Student-athletes to hold “UNIty” march
Oct 8, 2020
This Friday, Oct. 9 at 6:40 a.m., UNI student-athletes in cooperation with Minority Student-Athlete Leadership Team (MSALT) and the Student-Athlete Advisory Committee (SAAC) will be holding a peaceful march in protest to racism and police brutality. The march, referred to as a “UNIty walk,” will hold the theme of We Rise As One and will commence at exactly at 7:17 a.m. at sunrise on Friday. The event is scheduled to begin at the south side of the McLeod Center and will conclude at the campanile at the center of UNI’s campus. It was planned by UNI student-athletes in cooperation with the UNI Athletics Department.

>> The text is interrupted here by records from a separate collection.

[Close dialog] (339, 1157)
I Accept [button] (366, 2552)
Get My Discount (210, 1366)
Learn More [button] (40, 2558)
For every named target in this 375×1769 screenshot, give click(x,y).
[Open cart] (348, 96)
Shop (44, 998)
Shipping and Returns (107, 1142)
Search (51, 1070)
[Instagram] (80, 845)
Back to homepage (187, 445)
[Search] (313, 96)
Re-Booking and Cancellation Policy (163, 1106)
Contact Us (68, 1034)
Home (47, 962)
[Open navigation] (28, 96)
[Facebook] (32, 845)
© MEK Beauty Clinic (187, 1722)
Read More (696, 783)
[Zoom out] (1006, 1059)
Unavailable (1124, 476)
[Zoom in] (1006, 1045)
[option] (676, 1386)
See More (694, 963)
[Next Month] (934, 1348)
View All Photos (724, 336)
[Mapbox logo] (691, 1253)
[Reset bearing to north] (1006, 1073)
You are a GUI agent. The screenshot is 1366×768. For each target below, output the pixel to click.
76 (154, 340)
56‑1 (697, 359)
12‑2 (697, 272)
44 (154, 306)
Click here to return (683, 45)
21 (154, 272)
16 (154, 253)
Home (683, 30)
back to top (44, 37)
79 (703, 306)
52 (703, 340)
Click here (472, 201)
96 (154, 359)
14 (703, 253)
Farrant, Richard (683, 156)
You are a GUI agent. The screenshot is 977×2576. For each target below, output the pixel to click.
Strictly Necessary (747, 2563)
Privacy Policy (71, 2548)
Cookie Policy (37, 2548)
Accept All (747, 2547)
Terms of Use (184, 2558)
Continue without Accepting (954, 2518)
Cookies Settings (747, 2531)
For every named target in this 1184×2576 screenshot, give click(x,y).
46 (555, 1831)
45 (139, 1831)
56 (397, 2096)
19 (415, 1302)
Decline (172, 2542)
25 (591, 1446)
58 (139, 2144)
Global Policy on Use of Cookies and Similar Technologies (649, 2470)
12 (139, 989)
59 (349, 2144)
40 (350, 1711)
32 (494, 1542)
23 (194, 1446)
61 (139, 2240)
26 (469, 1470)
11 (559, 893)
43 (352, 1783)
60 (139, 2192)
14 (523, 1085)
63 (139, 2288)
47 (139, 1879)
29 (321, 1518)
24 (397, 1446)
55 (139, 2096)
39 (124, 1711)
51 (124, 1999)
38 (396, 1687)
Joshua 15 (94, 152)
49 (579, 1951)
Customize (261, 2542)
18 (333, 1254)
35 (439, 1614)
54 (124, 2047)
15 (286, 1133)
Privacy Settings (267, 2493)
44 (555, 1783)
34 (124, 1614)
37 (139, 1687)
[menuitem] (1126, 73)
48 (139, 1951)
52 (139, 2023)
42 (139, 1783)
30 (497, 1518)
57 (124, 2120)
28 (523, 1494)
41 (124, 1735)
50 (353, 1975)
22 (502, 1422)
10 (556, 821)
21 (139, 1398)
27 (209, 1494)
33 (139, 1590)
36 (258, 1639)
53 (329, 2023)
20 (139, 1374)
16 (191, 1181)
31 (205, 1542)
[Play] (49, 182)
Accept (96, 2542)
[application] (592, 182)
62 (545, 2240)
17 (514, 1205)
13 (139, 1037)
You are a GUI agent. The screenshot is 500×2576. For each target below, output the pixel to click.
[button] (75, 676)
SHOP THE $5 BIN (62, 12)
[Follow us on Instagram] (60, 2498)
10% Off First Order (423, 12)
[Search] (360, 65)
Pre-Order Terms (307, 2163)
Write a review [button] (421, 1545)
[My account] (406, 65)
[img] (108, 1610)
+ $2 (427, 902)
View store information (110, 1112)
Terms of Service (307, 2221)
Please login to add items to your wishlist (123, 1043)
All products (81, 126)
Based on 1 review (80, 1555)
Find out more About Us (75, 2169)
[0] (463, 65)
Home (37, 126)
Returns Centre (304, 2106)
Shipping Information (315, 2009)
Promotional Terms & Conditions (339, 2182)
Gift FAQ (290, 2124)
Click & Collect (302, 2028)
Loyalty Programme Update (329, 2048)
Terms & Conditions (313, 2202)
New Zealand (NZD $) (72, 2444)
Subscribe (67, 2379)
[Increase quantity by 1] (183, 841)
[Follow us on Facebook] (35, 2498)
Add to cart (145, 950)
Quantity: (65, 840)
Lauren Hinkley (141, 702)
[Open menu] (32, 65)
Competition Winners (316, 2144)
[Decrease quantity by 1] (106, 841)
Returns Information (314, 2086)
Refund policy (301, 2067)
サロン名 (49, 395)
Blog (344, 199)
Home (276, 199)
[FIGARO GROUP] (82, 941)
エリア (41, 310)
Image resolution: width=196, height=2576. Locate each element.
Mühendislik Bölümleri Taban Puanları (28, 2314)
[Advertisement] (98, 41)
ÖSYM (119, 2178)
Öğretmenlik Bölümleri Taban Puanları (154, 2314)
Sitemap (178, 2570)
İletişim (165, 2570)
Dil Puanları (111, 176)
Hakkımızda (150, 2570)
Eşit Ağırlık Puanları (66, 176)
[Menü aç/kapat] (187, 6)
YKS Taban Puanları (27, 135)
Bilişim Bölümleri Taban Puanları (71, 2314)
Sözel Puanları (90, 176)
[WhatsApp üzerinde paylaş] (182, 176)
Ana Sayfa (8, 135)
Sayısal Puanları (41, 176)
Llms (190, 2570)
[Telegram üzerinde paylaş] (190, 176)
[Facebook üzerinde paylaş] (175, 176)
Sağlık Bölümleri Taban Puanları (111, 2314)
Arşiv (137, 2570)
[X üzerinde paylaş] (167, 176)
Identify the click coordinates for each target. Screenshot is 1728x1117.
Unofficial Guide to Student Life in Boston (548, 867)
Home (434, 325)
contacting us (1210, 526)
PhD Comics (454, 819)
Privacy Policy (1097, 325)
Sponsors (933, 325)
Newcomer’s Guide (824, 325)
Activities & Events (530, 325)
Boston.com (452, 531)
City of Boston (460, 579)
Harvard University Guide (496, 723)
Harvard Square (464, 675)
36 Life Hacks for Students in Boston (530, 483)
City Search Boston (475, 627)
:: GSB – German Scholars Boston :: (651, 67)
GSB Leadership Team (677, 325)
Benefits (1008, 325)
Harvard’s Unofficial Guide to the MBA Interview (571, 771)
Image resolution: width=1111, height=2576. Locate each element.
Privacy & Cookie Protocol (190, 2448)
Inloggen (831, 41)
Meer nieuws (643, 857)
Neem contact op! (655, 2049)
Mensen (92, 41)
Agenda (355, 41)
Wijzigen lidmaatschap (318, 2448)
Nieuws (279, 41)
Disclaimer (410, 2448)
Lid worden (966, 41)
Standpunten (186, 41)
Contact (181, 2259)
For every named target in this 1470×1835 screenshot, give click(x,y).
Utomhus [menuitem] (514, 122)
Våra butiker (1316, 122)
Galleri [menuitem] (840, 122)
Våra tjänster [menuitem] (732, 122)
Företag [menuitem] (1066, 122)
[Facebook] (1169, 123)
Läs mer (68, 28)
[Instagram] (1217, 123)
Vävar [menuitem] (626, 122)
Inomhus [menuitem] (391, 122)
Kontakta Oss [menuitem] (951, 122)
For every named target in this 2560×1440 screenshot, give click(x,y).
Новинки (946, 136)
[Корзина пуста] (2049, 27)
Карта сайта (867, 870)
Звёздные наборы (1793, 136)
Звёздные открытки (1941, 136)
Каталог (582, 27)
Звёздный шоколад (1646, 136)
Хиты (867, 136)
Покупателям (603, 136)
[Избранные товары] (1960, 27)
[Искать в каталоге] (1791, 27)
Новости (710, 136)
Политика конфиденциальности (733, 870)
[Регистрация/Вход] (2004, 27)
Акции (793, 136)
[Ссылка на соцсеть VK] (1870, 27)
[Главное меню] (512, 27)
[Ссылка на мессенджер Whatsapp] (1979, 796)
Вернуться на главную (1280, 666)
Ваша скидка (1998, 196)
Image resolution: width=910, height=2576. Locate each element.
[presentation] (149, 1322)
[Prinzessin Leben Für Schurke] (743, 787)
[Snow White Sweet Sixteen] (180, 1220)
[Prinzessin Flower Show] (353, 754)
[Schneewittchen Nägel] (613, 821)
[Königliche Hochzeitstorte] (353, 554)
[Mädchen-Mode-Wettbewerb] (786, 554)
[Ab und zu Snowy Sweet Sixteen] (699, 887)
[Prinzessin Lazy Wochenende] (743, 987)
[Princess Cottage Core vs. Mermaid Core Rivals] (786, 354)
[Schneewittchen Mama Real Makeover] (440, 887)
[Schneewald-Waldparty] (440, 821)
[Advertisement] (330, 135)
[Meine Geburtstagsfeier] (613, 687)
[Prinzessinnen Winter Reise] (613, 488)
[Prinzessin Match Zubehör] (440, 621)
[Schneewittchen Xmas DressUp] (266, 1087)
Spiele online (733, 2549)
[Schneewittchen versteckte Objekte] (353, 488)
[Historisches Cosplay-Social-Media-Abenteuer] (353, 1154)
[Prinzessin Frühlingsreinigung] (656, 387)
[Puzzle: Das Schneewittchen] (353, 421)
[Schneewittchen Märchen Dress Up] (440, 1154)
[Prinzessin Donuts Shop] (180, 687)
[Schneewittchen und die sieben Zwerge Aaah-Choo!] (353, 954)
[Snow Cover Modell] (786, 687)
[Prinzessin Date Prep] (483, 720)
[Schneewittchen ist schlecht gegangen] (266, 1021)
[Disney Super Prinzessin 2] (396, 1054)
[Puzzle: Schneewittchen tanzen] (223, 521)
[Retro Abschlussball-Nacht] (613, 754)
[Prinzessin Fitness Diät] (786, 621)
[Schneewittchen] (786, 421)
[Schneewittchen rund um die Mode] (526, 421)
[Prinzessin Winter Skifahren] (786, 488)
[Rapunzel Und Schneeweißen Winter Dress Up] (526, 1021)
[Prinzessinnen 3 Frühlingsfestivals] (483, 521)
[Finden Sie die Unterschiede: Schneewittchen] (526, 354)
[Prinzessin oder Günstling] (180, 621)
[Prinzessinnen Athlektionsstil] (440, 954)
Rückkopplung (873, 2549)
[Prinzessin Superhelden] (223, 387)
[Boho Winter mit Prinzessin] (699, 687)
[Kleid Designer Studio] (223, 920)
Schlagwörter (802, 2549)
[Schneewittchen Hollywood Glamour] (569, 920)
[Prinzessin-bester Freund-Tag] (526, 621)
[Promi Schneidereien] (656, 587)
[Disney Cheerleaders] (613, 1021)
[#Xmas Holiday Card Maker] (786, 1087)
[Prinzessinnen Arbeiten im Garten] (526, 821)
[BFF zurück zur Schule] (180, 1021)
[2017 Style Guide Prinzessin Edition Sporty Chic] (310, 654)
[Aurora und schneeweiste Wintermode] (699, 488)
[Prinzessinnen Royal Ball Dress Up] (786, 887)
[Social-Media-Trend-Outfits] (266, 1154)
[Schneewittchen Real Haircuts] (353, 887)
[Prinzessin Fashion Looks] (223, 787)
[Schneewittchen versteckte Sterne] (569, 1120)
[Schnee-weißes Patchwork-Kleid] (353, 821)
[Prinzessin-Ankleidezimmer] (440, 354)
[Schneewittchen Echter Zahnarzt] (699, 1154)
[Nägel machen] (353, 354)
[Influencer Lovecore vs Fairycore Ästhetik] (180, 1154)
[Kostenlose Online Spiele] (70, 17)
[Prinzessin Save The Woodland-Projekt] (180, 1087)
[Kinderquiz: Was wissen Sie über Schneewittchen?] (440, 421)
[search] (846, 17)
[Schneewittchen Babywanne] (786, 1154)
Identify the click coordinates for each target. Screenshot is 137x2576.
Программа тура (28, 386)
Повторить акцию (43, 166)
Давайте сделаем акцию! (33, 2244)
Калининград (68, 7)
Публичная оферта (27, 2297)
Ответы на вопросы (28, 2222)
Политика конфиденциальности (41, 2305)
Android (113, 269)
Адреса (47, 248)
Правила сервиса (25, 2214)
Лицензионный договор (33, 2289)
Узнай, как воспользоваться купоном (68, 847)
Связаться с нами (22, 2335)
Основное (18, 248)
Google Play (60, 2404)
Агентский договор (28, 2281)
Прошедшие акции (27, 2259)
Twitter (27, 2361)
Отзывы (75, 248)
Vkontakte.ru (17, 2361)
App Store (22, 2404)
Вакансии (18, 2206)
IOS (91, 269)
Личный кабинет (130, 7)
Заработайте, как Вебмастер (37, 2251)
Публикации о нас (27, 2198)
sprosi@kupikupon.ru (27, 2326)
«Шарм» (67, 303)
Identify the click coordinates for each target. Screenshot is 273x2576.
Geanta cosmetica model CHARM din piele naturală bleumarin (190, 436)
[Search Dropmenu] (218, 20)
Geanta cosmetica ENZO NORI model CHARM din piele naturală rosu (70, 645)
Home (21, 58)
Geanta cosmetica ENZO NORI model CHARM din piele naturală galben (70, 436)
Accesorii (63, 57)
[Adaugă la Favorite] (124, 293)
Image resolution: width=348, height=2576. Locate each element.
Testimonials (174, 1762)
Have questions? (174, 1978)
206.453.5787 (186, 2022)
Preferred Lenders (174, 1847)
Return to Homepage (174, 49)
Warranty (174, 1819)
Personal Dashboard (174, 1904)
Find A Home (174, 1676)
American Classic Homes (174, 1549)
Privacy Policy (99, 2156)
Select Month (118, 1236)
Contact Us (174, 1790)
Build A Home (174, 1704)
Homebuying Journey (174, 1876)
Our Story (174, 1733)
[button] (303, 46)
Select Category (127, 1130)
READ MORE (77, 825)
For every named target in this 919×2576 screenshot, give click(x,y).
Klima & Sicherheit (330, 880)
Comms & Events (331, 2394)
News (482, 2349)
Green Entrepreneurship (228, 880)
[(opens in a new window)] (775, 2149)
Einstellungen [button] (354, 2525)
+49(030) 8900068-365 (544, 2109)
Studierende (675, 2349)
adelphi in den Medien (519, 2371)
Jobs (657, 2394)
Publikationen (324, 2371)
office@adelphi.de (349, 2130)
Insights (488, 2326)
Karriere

While the event will be held by UNI student-athletes, it will be open to anyone who would like to peacefully march in protest of social injustice. Event participants are expected to wear face coverings and to properly social distance throughout the course of the event.
UNI student-athletes from all across the athletics realm have been eager to speak up against injustice and to protest alongside their teammates and the greater campus community. Multiple student-athletes spoke about the event in a press release through UNI Athletics.
“We are out there fighting together on the field, going to battle with these guys every day in practice,” said UNI senior linebacker Alfonzo Lambert. “It is a big thing to me that my teammates will stand next to me off of the field, too. The relationships you make are lifelong friendships. They are deeper than football.”
“We are tired of what is going on,” UNI men’s basketball junior Austin Phyfe said. “We’ve been doing all we can to educate ourselves and work through that part of the process, but we are at a point we can’t sit back any longer. We want to go out into the community, do something to make a change and let everyone know that the student-athletes at UNI care about what is happening, and we want to do something to make a change.”
The UNIty march comes in response to growing unrest in the country regarding social injustice and police brutality. UNI student-athletes are not the only athletes using their platform to protest, as many players, coaches and organizations from college to the pros have been protesting in the year 2020.